• **Stated goal**:
Convert the listing below into a Markdown table with the columns Row and Entry, numbering each non-blank line in order and skipping blank lines.

***

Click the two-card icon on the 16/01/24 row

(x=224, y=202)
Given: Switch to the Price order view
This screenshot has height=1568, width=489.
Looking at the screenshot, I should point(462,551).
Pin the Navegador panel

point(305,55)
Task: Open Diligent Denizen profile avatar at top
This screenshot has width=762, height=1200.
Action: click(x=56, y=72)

***

• **Full solution**:
| Row | Entry |
|---|---|
| 1 | Click the two-card icon on the 16/01/24 row |
| 2 | (x=224, y=202) |
| 3 | Given: Switch to the Price order view |
| 4 | This screenshot has height=1568, width=489. |
| 5 | Looking at the screenshot, I should point(462,551). |
| 6 | Pin the Navegador panel |
| 7 | point(305,55) |
| 8 | Task: Open Diligent Denizen profile avatar at top |
| 9 | This screenshot has width=762, height=1200. |
| 10 | Action: click(x=56, y=72) |